Data for review –
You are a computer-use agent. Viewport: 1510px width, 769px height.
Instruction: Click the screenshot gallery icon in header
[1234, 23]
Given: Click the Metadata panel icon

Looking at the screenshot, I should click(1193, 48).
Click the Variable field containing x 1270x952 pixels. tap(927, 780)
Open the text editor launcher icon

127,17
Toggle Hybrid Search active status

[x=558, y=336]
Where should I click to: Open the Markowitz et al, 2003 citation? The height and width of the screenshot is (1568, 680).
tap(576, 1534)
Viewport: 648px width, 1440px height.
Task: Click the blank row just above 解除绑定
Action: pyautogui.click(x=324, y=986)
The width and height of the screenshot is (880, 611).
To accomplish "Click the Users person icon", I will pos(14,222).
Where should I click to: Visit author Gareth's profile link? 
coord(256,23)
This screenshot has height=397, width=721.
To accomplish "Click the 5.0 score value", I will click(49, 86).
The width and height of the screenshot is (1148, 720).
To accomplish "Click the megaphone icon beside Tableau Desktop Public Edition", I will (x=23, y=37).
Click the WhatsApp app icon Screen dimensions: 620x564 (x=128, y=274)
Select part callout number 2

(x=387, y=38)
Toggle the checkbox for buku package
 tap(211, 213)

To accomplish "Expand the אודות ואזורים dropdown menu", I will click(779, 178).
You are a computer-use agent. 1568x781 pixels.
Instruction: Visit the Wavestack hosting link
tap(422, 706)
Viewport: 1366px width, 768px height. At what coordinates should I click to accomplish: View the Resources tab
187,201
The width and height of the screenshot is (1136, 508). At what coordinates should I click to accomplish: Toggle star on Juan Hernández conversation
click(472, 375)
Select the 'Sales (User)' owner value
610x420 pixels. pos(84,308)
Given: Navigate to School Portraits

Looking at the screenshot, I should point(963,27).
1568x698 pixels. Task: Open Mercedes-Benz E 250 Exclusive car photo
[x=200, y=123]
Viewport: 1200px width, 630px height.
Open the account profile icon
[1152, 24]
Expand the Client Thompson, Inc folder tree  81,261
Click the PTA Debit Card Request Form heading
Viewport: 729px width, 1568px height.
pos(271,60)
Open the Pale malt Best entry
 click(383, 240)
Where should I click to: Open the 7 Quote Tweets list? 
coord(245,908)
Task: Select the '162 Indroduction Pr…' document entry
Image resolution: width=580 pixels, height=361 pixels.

Task instructions – When a line in the listing has the string "computer" in it, return that line.

Written response –
You are a computer-use agent. Viewport: 1510px width, 769px height.
You are a computer-use agent. 1568x781 pixels.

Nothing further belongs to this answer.